Preschoolers get a head start on learning at the Chabula Community Based Child Care Center in the Lilongwe district of Malawi. Photo: Joel Geertsma

The latter is especially unique and has put ARISE on the map. “When ARISE started, we were more focused on households, talking to parents about how they have to stop using children for this kind of work according to the laws of the country,” Baloyi says. “But then we thought, where is the child in all of this? … Can the child say, ‘Well, look Mom, I cannot go do this kind of work according to the laws.’”

Using what he calls the KID approach [Knowledge Informing Others Defending Rights], Baloyi developed a manual that teachers and students use with club activities. “We wanted it to be fun … so it’s being taught through songs and poetry and other ways,” says Baloyi, a published poet.

Leonard Thedison used the lessons learned at the Chiponde School Anti-Child Labor Club to encourage the parents of his classmates to send their children back to school.

Children are taking the club’s message to heart. In one school, 15-year-old Leonard Thedison coaxed the parents of four former students to send their children back to school. “I explained to all parents that it is against the law of the country to let children work and not to go to school. This I learned from our club,” Leonard says.

The manual has been adapted for some ARISE schools in Tanzania and Zambia as well as the 18 ARISE schools in Malawi. Some districts began rolling out the clubs in September.

Baloyi has degrees in education and social development studies. He is also a coffee farmer, and he applied a program that he used first on his farm — the Gender Action Learning System (GALS) — to ARISE. GALS is helping women gain a stronger voice in family decision-making and this, too, is paying dividends for children’s educations.

In the Chituku community of Ntcheu, Malawi, women contribute to their village savings and loan. Photo: Joel Geertsma

Intrinsic to all these solutions is one simple premise: “The causes of child labor are within the community and the communities have the solutions to the problems,” Baloyi says. “What we do is to connect communities with the solutions. That’s our approach.”

GALS wasn’t part of ARISE in the beginning, Baloyi explains, but was introduced when the women’s agribusiness groups, in which mothers earn income they can use to pay their children’s pay school fees, weren’t making as much of a difference as he had hoped. The problem, he says, was that women “would get money from their village savings and loan to invest in their businesses, but then the father would take the whole amount and do whatever he wanted with it.” The gender balance that GALS is creating gives women a larger say in how money is spent in households, and this helps keep kids in school.

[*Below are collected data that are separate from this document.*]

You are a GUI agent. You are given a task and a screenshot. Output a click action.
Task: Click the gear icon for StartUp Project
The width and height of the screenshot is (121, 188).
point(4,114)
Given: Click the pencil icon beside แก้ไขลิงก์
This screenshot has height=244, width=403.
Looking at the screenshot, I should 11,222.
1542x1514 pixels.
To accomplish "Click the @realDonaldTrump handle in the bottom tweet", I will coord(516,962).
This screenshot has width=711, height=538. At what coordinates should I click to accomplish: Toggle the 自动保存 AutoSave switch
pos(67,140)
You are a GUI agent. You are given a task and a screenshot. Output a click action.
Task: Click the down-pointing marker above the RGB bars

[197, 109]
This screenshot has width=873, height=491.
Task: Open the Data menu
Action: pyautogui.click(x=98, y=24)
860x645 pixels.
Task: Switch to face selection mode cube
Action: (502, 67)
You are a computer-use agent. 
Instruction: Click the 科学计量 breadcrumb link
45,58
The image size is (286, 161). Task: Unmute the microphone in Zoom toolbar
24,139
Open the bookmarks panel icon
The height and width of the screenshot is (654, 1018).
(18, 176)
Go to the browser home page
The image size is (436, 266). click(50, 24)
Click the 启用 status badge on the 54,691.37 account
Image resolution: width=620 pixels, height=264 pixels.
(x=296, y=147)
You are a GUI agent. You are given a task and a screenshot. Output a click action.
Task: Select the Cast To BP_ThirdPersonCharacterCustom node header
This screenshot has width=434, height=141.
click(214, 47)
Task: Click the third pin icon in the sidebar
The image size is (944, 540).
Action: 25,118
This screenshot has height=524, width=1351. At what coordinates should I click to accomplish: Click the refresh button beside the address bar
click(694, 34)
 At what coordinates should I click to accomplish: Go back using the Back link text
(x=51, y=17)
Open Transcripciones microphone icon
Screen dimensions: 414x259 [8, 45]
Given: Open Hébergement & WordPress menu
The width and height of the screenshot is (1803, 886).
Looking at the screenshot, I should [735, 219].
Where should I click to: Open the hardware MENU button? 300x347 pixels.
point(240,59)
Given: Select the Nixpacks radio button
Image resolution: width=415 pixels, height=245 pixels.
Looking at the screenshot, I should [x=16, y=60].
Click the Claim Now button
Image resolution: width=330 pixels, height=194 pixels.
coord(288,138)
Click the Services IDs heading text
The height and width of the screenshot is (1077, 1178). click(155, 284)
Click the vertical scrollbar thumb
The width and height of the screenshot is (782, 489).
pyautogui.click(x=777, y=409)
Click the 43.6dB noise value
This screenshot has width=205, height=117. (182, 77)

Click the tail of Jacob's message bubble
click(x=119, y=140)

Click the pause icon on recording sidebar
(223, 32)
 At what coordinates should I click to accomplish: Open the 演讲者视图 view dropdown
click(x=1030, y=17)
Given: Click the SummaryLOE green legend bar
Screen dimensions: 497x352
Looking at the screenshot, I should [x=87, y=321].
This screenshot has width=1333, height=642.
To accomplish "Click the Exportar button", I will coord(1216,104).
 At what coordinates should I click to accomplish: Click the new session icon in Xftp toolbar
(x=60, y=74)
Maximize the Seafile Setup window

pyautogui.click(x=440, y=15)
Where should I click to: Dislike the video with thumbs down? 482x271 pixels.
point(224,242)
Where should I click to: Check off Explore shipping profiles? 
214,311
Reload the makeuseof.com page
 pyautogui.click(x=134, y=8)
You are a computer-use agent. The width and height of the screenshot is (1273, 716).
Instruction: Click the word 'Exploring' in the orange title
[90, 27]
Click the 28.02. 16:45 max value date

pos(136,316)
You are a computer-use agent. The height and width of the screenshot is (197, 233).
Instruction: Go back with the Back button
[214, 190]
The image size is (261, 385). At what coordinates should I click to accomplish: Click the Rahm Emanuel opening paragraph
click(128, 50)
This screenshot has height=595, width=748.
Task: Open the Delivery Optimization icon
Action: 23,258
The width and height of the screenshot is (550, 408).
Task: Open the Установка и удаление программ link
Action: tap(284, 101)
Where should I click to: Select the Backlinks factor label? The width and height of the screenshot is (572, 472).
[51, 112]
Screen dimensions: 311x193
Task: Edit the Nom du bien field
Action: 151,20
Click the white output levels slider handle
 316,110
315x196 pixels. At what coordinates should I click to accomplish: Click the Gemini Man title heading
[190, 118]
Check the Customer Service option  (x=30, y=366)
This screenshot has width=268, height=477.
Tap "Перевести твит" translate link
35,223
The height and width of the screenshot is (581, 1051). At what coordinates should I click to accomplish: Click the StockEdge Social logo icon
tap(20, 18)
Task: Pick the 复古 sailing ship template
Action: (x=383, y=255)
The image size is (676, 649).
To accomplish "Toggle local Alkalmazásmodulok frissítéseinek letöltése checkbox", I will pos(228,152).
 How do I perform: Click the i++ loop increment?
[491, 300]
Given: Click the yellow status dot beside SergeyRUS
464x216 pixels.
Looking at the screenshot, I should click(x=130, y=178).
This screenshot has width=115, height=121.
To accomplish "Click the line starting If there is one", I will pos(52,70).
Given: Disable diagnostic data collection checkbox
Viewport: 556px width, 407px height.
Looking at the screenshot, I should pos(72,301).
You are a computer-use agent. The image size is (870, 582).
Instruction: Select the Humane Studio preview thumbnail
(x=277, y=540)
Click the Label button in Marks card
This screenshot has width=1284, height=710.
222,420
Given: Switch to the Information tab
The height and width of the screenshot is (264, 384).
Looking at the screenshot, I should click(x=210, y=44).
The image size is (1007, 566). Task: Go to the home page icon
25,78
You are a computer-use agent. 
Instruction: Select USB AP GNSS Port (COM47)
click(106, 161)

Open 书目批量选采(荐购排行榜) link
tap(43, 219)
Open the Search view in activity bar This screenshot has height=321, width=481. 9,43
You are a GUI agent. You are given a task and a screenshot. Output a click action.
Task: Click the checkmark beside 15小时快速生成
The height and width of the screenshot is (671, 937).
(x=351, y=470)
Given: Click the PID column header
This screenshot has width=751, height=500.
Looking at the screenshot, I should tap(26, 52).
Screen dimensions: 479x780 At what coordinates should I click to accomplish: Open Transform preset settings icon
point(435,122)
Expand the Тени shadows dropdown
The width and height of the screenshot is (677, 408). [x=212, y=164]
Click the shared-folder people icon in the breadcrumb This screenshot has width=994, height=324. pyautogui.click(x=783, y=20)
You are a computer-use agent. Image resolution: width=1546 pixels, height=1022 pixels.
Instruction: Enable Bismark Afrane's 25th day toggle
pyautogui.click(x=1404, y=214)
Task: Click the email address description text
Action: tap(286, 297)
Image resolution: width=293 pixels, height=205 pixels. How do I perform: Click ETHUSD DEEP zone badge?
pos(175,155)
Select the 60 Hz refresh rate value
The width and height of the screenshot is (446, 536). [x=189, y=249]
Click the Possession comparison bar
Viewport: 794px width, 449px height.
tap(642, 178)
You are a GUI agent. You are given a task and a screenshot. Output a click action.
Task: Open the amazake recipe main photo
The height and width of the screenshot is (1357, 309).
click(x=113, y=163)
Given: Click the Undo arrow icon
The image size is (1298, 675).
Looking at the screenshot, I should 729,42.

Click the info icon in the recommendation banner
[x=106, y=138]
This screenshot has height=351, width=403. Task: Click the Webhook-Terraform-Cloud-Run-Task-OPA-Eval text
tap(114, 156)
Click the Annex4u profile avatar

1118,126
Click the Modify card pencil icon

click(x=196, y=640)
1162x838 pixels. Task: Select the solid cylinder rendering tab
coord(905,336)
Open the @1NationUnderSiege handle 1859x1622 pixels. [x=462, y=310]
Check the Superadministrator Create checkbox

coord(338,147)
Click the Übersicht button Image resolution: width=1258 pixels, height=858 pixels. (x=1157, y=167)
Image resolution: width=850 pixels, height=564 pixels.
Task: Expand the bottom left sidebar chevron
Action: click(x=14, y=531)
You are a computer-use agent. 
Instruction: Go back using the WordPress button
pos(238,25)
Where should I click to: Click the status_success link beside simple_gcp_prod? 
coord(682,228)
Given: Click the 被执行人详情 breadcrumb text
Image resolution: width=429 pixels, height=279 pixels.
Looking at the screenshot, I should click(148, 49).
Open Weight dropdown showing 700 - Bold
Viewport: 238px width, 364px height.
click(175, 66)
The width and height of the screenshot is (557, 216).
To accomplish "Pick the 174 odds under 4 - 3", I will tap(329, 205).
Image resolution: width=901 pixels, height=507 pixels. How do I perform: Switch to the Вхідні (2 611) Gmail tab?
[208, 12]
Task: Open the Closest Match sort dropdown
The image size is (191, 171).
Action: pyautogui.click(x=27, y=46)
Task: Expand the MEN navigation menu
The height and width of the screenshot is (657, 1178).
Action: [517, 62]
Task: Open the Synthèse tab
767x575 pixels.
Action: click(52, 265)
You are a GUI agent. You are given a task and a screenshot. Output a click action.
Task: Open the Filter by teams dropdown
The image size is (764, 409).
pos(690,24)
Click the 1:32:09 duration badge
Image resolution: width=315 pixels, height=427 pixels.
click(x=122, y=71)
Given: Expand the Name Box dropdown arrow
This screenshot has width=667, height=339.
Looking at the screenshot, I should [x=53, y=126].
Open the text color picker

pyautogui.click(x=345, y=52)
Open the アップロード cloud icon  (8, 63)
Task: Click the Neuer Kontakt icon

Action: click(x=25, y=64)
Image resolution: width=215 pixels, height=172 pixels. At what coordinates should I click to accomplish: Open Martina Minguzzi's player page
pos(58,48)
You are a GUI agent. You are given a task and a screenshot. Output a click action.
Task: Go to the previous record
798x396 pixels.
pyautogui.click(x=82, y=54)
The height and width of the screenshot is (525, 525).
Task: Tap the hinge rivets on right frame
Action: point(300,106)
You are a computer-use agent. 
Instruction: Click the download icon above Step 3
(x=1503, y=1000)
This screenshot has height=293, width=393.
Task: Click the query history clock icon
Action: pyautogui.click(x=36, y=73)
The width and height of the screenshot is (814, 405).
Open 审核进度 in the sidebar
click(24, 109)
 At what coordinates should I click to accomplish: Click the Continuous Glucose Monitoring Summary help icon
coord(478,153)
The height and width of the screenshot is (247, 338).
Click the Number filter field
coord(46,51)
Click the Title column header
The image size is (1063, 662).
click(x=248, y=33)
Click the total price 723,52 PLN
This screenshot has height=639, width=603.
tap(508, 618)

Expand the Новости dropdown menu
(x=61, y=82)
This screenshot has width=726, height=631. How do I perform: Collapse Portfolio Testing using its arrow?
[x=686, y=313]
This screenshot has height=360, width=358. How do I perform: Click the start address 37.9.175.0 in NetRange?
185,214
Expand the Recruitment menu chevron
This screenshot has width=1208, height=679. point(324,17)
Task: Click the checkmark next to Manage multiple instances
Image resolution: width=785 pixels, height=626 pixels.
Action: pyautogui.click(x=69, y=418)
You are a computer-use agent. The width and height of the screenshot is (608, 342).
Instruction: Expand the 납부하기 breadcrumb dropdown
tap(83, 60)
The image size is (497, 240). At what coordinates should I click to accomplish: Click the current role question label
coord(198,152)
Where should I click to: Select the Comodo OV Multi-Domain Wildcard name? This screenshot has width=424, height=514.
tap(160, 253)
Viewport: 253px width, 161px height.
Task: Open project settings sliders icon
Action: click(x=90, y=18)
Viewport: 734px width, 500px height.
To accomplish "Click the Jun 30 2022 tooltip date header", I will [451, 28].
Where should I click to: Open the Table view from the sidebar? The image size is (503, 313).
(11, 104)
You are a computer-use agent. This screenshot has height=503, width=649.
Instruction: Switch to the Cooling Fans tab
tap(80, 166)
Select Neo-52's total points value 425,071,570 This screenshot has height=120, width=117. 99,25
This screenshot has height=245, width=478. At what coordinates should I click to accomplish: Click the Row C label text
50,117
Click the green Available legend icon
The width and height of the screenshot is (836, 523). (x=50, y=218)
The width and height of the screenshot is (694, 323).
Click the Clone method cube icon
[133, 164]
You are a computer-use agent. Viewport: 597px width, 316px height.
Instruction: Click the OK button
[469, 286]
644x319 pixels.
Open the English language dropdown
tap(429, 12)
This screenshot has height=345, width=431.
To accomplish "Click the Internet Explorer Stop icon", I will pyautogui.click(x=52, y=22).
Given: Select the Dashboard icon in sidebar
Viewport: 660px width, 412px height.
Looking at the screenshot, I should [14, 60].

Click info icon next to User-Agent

The Mayani family of the Chimbalu community in Dowa, Malawi, are making decisions differently now after going through the Gender Action Learning System (GALS) program through ARISE. Photo: Joel Geertsma

It’s not an easy job, trying to change a long-engrained practice on a national — and now regional — level. But for Baloyi, it’s personal. He remembers growing up with children who did not have the same educational opportunities he did. And he now has a 9-year-old daughter who’s coming alive to the world of words and learning. He wants the same for all children.

Baloyi says he keeps the faith by being flexible and willing to try a different approach if the first one doesn’t succeed. “I’m a very positive person. I’m very optimistic. I feel like everything in life works. But sometimes it can’t work the first way we plan it. We have to be patient.”